Select track from user join cf_recommendation on user.id
11:09 AM
To get user recommendations for a bunch of users
11:10 AM
ruaok

at the same time that limits recommendations to people who have LB accounts.
11:10 AM
not sure if that is a relevant point.
11:10 AM
I *think* adding a schema into the LB data is the right course of action for now.
11:12 AM
iliekcomputers

That sounds like a reasonable compromise to me for now.
11:12 AM
ruaok

what do we call it?
11:12 AM
recommendation? recsys? (which is what the industry calls all this. not a fan, really).
11:14 AM
iliekcomputers

Recommendation
11:14 AM
Mr_Monkey

The WhyNot?

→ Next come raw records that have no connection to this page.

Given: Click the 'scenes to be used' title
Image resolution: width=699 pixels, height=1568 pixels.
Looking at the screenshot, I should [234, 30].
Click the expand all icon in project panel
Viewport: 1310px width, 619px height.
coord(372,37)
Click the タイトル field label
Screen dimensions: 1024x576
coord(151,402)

Machine
11:14 AM
ruaok

recommendation.{track_track_relations|artist_artist_relations|cf_user_recommendation} ?
11:15 AM
actually singhular on the first two.
11:15 AM
ruaok can't spel
11:16 AM
CatQuest

that's okaye
11:17 AM
ruaok

not a very catty comment from you, CatQuest...
11:17 AM
hmmm. $17k invoices to send. delicious.
11:17 AM
CatQuest

anyway. ruaok I wanted to ask you a slight off topic question. how hard is it really to register and own and maintain a *.cat domain (seeingas you live in barceloan now i thoguht you woudl know, don't you also have a *.cat websie now?)
11:18 AM
ruaok

easy in the grand scheme of things.
11:18 AM
there is one caveat -- there needs to be some catalan content on the page.
11:18 AM
CatQuest

exactly
11:18 AM
but liek, how strict are they?
11:18 AM
ruaok

my mayhem.cat page has no text, except for "Benvinguts". so, welcome in Catalan. No one has ever come complaining.
11:19 AM
CatQuest

if I translated reosarevok's "nokkloom" page into estonian, wil lit suffice
11:19 AM
ruaok

not sure, really.
11:19 AM
CatQuest

hmmmmmm
11:19 AM
ruaok

like I said, I have almost no text on my site.